Related Information

APVMA Website Archive

The content on this page and other APVMA Website Archive pages is provided to assist research and may contain references to activities or policies that have no current application.

APVMA to Review the Registration of the Agricultural Fungicide, Benomyl

October 2003

The national regulator of agricultural and veterinary chemicals, the Australian Pesticides and Veterinary Medicines Authority (APVMA), is to review the registration status of the agricultural fungicide, benomyl. The review comes in response to preliminary advice from the APVMA's expert health advisers.

APVMA Principal Scientist, Dr David Loschke, said 'The review will focus on worker exposure to the chemical and we will be asking our occupational health and safety and human health experts for advice based on the analysis of detailed scientific information on the chemical and its use'.

'The health advice from the Office of Chemical Safety in the Department of Health and Aging links benomyl to more demanding health standards than were used when the products were first registered. In view of these new standards, the APVMA needs to confirm that there is an adequate margin of safety for workers using the chemical,' Dr Loschke said.
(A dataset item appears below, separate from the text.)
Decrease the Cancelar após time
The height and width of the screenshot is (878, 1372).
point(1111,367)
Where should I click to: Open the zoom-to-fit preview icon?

'The advice also makes it clear that there are no concerns with residues of benomyl in food and therefore, there are no public health risks involved,' he said.

'There have been reports from laboratory tests of adverse effects on the reproduction and development of test animals exposed to very high levels of the chemical.'

'These tests involved an extreme situation with laboratory animals exposed to a level of the chemical hundreds of times higher than a person is ever likely to experience. What's more, this fungicide has been widely used in Australia for more that 35 years without any reported problems,' Dr Loschke said.

'Nonetheless, people's health is the crucial priority for us. We have decided to employ a cautious strategy with the chemical and will review its continuing registration.'

'Also as part of our strategy we will halt further manufacture of the product until the review is completed. We will require additional safety information to be provided with existing stocks at retail outlets.' Dr Loschke said.